Strong Demand in Philadelphia
Halfway through 2022, Philadelphia’s multifamily market maintained its vigor despite rising uncertainty regarding the economy. Strong demand kept up with substantial deliveries and the occupancy rate in stabilized properties remained flat at 96.7% in May, with core submarkets beginning to regain popularity among renters. Meanwhile, the average rent rose 11.4% year-over-year through June, to $1,695, still trailing the $1,706 U.S. figure.
Philadelphia’s employment market expanded 4.3%, or 113,800 jobs, in the 12 months ending in May, 40 basis points behind the U.S. rate. Leisure and hospitality (38,100 jobs), trade, transportation and utilities (21,400 jobs) and professional and business services (20,100 jobs) led growth, and all sectors continued to gain positions. Even though the metro has been slow to recover jobs lost during the peak of the health crisis, the unemployment rate improved to pre-pandemic levels, hovering in the lower half of the 4.0% band since the start of the year, but lagging behind the 3.6% U.S. rate.

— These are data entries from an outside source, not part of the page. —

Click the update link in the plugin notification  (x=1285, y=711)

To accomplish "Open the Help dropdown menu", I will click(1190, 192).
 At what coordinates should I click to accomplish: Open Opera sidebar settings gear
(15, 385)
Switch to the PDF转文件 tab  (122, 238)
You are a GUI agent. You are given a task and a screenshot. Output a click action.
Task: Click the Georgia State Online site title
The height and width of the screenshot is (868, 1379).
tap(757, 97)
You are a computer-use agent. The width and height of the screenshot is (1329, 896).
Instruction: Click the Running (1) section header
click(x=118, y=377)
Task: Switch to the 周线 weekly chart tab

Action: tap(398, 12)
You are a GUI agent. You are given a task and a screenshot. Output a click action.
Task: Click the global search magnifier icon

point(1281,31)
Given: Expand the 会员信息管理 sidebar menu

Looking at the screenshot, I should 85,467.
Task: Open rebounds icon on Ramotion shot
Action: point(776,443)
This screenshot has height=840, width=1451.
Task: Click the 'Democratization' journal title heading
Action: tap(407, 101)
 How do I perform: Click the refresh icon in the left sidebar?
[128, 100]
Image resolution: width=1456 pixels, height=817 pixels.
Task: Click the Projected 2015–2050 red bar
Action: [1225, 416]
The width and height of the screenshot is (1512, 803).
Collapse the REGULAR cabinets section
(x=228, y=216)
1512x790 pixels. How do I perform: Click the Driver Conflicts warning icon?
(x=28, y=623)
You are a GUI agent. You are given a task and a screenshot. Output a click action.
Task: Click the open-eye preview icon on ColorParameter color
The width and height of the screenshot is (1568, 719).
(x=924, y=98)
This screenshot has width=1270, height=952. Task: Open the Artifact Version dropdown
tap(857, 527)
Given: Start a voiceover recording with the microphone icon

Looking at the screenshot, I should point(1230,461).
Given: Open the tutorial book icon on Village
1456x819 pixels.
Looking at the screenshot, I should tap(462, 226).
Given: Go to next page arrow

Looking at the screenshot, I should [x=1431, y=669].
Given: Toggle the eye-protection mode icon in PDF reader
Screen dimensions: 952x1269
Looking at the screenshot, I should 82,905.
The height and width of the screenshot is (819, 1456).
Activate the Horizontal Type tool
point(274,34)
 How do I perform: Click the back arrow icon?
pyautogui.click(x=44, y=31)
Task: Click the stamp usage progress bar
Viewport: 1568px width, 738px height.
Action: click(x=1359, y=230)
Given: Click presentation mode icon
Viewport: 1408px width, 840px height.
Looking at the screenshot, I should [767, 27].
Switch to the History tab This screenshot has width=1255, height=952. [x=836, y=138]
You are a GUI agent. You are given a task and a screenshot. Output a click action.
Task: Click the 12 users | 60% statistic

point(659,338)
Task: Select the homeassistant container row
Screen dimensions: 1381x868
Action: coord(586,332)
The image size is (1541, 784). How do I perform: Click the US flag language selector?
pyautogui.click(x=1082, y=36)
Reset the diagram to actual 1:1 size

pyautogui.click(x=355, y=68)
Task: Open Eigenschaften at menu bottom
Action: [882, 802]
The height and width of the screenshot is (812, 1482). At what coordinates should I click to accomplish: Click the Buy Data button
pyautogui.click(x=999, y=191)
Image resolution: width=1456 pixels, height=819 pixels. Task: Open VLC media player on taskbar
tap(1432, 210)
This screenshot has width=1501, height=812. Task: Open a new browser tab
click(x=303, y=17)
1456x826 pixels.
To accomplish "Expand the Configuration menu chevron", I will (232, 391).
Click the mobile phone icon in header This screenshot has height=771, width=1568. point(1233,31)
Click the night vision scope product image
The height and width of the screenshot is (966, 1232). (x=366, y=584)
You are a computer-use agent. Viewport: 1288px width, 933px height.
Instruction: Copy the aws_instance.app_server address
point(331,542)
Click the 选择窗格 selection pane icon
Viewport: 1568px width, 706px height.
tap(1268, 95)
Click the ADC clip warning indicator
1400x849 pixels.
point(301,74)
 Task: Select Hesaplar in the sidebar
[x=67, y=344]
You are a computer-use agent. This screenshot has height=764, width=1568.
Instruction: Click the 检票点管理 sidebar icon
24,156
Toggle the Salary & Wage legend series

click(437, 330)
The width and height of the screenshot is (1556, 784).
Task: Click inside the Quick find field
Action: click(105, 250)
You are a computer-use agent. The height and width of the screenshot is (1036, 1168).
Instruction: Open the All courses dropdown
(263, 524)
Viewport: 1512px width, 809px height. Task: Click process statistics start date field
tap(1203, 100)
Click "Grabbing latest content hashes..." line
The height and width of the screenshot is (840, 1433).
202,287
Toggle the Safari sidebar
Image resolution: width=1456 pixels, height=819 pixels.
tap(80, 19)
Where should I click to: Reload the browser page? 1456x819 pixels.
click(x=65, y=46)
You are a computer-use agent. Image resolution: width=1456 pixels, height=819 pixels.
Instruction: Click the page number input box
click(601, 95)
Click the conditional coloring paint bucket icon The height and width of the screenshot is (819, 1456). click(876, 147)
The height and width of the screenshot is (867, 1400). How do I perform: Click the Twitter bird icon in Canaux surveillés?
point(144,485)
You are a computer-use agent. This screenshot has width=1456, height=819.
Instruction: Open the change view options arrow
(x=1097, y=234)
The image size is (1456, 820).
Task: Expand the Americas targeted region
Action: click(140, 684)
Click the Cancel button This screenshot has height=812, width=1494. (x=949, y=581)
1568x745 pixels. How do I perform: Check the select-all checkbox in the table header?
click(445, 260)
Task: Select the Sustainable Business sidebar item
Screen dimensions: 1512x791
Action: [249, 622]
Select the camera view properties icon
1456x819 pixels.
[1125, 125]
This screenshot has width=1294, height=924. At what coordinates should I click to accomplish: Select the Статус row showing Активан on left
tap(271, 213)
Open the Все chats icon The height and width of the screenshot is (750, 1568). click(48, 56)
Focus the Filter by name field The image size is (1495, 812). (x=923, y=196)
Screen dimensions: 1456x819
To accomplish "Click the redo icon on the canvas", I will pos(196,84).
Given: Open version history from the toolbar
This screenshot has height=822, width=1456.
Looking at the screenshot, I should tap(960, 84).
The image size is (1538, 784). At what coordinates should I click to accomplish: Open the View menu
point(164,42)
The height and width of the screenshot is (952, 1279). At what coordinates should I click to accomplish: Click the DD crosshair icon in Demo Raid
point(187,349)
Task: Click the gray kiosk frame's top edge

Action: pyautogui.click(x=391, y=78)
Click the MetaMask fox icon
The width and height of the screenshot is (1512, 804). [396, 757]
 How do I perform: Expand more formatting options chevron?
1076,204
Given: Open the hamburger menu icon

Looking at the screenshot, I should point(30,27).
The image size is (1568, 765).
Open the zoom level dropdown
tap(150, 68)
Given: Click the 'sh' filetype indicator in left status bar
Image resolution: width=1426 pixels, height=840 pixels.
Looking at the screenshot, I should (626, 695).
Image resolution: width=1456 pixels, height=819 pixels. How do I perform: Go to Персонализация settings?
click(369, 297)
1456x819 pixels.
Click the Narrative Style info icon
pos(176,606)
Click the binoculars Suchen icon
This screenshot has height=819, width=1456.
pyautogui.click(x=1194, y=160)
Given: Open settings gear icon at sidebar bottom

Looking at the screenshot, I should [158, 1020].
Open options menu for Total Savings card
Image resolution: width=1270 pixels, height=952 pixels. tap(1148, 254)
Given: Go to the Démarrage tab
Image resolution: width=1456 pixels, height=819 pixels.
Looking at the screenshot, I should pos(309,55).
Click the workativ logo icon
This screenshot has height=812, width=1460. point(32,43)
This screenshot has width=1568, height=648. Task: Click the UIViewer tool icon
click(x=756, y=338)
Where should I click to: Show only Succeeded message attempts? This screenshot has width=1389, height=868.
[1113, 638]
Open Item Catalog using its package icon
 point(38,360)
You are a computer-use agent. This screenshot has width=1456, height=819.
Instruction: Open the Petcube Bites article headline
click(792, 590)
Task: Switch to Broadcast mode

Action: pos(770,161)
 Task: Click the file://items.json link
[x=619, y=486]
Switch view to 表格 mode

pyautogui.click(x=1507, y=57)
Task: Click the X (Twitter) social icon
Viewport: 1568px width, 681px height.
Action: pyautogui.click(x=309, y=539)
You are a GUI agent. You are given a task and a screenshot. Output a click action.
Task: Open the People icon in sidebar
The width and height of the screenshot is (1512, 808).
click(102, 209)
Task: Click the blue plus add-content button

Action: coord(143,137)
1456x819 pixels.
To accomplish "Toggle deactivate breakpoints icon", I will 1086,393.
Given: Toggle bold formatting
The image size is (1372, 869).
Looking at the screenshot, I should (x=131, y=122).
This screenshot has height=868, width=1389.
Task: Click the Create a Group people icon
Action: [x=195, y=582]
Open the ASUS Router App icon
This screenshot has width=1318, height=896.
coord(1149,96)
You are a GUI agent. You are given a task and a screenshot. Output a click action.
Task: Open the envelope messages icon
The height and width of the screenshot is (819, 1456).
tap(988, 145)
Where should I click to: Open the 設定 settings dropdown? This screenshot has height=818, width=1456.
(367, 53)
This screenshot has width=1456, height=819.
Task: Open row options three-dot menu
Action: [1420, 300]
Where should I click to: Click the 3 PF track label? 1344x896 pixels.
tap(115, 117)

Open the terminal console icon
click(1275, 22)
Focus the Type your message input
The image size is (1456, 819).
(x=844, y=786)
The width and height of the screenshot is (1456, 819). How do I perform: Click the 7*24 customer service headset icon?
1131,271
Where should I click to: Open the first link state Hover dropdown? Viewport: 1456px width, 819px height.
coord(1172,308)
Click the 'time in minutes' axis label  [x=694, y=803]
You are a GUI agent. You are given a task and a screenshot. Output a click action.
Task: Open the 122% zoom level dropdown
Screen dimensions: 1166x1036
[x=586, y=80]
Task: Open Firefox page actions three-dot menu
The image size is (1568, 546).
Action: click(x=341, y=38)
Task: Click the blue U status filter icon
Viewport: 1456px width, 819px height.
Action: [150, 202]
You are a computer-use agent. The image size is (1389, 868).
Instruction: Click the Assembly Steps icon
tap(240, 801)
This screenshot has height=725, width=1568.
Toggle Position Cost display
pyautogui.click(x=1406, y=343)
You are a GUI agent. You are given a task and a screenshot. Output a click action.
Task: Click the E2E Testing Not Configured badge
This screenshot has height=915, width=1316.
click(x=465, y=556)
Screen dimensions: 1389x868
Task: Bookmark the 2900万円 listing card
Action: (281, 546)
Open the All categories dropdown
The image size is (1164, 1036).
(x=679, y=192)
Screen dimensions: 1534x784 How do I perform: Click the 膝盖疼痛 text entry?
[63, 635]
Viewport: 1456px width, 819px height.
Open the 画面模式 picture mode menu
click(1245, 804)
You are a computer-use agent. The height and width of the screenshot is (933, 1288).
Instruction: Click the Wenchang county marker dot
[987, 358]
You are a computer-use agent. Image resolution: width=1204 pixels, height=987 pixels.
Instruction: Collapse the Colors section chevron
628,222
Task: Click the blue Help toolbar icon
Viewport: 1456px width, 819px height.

Developers delivered 1,763 units during the first half of the year and had 14,891 units under construction. Meanwhile, transaction volume rose to nearly $1.2 billion through June, well above the figure recorded during the same interval last year. Still, most of the deals occurred during the first quarter, and further moderation is anticipated. Per-unit prices rose 35.2% in 2022 compared to 2021.